Part Three informatively discusses ‘The Literature of the New Testament’, and presents discrete chapters on canon (H.Y. Gamble), the Synoptics (H.C. Kee), John (D.M. Smith), Luke and Acts (C.H. Talbert), Paul (V.P. Furnish), Hebrews (P.E. Hughes), James, 1, 2 Peter and Jude (B. A. Pearson), Revelation (E.S. Fiorenza), the ‘Apocrypha’ of the NT (R.M. Wilson), and the Apostolic Fathers (W.R. Schoedel). If there are no surprises in this Part, that is probably because there should not be any, but it is good (and somewhat innovative) to see the last two articles under the category of the literature of the NT.

The last Part treats of ‘Jesus and Christology’ (J. Reumann) and ‘New Testament Theology’ (R.H. Fuller). Both provide a suitable coda, in that they sound the leitmotif of the debt to Bultmann which is heard repeatedly from essay to essay. Perhaps because that is the case, they miss a major development which characterizes the present environment as theologically post-Bultmannian: where Bultmann located the decision of faith where the kerygma differed from Judaism, Jesus and his movement are now seen as describable only within the terms of reference of early Judaism. In that sense, the volume may be said to close with the same weakness with which it opens.

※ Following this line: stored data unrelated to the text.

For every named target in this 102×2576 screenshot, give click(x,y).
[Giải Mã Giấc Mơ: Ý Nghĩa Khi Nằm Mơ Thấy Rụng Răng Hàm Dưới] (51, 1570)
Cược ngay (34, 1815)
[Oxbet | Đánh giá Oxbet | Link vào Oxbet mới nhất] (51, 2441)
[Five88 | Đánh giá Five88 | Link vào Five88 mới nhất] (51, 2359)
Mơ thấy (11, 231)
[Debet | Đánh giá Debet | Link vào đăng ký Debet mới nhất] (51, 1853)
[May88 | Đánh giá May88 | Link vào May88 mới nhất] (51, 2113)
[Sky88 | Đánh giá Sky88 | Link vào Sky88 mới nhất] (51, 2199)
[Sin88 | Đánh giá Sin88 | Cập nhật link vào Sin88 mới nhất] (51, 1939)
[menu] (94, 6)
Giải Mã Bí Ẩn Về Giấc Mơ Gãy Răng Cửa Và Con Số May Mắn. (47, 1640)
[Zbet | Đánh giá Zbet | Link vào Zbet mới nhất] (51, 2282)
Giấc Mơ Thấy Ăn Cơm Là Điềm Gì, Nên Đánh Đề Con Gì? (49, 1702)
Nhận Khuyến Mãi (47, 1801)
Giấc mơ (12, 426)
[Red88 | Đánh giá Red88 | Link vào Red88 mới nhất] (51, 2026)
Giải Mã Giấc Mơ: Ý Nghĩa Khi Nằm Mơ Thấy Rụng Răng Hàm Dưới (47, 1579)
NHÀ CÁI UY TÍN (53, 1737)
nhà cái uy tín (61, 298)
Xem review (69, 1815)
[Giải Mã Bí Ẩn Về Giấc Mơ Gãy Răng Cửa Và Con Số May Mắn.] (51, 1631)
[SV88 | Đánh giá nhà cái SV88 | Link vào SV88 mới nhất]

My criticism is only intended to point out that, although the volume usefully surveys the field delineated, there is a movement afoot which is left out, a movement which would both describe Jesus more critically and shift the centre from which a theology based upon the NT would proceed. Epp himself remarks upon the lack of articles on the social world of the NT and feminist interpretation (p. xxv), but both perspectives, particularly the first, do in fact find expression from time to time. Lastly, it might be mentioned that—for a volume which occasionally reads as a bibliography of bibliographies—there are some odd omissions. The index of authors has no mention of W.S. Campbell, C.A. Evans, R.B. Hays, D. Lull, B.B. Scott, W.R. Telford, A.C. Thiselton, and C.M. Tuckett, although all of them have contributed signally to topics which are treated. In addition, some scholars who are mentioned are only referred to for subsidiary contributions, so that R. Bauckham is not mentioned for 2 Peter and Jude, the present writer is not mentioned for the kingdom of God or the Isaiah Targum, P.H. Davids is not mentioned for his commentary on James, and H. Schürmann is not mentioned for redaction criticism. Of course, it was not the intent of the volume to be exhaustive, but at least some of those omissions will be regarded as surprising. Readers who already are at home in the world of analysing the NT will nonetheless find that the volume is an interesting tool of study, and a testament to the vitality of our discipline.